[Aim of the task]:
Return each line of the records below that contains the word "blue".

[Input]:
◇ ◇ ◇ ◇ ◇

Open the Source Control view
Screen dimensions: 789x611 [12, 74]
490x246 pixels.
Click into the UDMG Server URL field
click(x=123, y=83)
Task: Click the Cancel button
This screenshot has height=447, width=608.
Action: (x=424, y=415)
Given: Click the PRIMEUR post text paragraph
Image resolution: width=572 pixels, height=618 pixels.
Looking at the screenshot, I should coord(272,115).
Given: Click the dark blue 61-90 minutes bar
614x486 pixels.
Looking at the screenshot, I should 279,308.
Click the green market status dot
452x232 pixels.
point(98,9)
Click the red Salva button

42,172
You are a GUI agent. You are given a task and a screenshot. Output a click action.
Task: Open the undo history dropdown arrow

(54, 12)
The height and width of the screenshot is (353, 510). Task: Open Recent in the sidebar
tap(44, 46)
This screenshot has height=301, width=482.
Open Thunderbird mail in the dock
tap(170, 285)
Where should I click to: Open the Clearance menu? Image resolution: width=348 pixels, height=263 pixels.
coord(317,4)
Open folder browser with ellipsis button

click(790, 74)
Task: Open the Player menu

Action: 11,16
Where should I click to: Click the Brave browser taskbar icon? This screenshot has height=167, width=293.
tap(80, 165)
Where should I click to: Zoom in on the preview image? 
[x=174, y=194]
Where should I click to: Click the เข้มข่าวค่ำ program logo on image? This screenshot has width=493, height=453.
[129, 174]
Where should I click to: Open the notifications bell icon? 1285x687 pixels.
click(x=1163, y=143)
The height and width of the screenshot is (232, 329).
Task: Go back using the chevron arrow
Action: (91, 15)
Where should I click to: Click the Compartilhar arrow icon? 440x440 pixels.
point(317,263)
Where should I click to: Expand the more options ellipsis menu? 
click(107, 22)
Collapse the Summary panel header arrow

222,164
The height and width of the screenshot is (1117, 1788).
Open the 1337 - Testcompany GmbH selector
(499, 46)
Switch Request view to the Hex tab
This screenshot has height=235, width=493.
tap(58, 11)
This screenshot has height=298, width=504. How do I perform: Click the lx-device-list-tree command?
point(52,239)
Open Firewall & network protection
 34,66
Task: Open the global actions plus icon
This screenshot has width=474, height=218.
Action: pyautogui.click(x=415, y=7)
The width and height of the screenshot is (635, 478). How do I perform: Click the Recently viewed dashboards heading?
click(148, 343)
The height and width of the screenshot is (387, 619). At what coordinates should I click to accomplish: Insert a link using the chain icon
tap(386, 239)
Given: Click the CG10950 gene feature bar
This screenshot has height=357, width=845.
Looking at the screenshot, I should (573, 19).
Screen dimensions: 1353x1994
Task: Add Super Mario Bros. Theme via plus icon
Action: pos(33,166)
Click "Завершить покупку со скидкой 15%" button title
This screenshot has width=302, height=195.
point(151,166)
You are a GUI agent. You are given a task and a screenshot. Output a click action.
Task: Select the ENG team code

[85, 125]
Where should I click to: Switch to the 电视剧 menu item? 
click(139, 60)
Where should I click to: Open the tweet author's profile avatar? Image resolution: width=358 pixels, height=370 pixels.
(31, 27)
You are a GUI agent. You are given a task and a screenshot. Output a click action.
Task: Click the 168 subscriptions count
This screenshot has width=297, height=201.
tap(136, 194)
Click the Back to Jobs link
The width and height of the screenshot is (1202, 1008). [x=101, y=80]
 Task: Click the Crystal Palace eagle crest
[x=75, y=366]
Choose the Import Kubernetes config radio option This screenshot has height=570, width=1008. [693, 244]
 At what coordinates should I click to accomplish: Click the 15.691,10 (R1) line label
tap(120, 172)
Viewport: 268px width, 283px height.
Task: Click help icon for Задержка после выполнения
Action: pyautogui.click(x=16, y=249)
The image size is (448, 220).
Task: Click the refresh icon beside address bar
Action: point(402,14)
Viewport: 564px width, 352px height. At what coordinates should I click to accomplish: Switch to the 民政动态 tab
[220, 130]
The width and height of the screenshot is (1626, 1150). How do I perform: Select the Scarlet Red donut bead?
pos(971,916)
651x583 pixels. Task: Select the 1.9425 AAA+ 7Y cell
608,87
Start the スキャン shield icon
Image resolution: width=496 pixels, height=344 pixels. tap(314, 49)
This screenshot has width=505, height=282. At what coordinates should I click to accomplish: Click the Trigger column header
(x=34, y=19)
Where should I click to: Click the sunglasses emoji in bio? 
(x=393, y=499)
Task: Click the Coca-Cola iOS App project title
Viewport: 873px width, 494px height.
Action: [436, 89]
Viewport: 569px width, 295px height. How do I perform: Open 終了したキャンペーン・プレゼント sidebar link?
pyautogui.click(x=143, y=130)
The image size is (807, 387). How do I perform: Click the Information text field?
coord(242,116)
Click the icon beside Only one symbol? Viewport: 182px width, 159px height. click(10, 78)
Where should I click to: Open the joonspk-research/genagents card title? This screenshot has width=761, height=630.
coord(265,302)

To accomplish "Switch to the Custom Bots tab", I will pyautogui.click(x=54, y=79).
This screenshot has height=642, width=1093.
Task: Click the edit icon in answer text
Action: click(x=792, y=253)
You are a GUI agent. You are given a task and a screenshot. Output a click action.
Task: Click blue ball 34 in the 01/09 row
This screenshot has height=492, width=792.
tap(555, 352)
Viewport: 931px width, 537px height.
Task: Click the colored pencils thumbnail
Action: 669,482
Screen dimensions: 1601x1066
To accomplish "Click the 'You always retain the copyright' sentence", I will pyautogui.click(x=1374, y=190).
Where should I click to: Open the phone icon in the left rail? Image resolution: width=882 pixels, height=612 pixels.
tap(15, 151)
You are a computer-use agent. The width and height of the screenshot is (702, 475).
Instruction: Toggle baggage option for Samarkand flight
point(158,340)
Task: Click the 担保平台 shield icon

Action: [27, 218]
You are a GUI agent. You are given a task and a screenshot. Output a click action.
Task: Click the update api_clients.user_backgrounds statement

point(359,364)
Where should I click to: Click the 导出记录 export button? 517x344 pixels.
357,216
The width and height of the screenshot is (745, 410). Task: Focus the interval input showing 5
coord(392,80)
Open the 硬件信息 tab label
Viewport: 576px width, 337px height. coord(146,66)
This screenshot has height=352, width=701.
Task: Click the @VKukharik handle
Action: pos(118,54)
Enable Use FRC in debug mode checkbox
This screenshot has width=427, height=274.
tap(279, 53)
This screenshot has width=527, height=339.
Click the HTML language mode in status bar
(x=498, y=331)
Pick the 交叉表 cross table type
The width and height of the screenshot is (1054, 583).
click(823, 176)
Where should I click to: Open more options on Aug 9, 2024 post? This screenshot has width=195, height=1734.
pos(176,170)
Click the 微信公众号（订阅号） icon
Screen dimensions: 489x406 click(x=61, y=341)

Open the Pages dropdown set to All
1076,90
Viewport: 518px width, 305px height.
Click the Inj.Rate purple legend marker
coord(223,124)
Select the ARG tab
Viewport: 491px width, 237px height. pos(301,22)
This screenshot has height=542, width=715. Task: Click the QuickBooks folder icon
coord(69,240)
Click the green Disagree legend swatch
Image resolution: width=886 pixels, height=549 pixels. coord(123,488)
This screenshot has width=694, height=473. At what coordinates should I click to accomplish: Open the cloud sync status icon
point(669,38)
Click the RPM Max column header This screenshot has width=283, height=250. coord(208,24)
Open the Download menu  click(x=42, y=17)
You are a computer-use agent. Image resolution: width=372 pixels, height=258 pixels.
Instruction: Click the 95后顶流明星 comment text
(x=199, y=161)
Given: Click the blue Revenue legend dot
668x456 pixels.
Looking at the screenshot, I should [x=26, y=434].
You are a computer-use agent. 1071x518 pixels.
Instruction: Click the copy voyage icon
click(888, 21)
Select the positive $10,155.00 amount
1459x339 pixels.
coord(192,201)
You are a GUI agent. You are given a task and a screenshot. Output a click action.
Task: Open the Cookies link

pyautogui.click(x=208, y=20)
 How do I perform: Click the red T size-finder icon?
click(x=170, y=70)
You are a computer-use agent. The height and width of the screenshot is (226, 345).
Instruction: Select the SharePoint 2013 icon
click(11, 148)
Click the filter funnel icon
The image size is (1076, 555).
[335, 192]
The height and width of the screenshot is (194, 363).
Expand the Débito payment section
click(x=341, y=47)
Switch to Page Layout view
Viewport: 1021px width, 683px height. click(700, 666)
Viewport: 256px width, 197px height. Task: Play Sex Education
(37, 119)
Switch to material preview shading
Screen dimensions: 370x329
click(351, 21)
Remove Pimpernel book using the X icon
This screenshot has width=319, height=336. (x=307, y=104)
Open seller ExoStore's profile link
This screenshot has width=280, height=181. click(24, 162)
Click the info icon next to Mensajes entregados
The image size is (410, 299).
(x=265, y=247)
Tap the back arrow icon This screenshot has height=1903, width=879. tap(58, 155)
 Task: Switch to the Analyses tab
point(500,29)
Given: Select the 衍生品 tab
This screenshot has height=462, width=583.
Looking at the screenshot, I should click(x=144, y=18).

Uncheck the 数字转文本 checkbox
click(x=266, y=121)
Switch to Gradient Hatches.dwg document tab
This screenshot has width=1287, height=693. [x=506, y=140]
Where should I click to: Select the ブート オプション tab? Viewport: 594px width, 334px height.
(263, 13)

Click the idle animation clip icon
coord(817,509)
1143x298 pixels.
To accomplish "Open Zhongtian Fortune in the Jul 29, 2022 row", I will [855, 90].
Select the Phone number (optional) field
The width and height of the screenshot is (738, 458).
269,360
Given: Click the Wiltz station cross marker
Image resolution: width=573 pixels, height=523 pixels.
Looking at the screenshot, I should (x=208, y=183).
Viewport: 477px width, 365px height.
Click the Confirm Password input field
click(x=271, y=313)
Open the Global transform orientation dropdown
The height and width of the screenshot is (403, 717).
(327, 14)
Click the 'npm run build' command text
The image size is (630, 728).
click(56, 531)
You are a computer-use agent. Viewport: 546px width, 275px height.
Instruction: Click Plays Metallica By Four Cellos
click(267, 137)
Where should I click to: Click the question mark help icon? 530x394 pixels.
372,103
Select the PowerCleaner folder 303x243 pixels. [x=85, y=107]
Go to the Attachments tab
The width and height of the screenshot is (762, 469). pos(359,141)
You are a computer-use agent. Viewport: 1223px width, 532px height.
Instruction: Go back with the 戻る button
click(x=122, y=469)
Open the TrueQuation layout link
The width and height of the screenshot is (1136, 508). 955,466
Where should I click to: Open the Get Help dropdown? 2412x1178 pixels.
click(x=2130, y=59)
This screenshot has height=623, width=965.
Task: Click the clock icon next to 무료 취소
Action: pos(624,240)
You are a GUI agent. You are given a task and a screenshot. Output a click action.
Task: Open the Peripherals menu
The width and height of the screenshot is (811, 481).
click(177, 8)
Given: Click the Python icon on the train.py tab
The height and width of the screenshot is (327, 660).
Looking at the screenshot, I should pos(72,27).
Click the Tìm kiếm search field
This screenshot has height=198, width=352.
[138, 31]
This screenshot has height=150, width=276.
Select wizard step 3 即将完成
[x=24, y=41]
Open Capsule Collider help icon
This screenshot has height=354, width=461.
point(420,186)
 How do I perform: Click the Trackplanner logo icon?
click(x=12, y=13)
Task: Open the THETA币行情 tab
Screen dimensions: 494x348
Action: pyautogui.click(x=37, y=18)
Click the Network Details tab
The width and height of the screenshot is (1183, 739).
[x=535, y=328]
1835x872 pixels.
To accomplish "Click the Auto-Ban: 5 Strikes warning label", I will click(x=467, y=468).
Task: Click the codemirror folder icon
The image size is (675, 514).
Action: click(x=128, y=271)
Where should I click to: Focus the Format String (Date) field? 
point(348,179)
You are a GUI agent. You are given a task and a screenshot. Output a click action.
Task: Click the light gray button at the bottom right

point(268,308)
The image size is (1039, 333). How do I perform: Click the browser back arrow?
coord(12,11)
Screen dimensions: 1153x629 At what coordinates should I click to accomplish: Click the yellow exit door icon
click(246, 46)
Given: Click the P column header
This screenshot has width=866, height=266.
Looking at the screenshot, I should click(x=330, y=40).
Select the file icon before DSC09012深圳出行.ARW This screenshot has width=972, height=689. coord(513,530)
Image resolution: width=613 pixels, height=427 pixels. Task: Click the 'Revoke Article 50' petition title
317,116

◇ ◇ ◇ ◇ ◇

[Task solution]:
Given: Click the dark blue 61-90 minutes bar
Task: Click blue ball 34 in the 01/09 row
Given: Click the blue Revenue legend dot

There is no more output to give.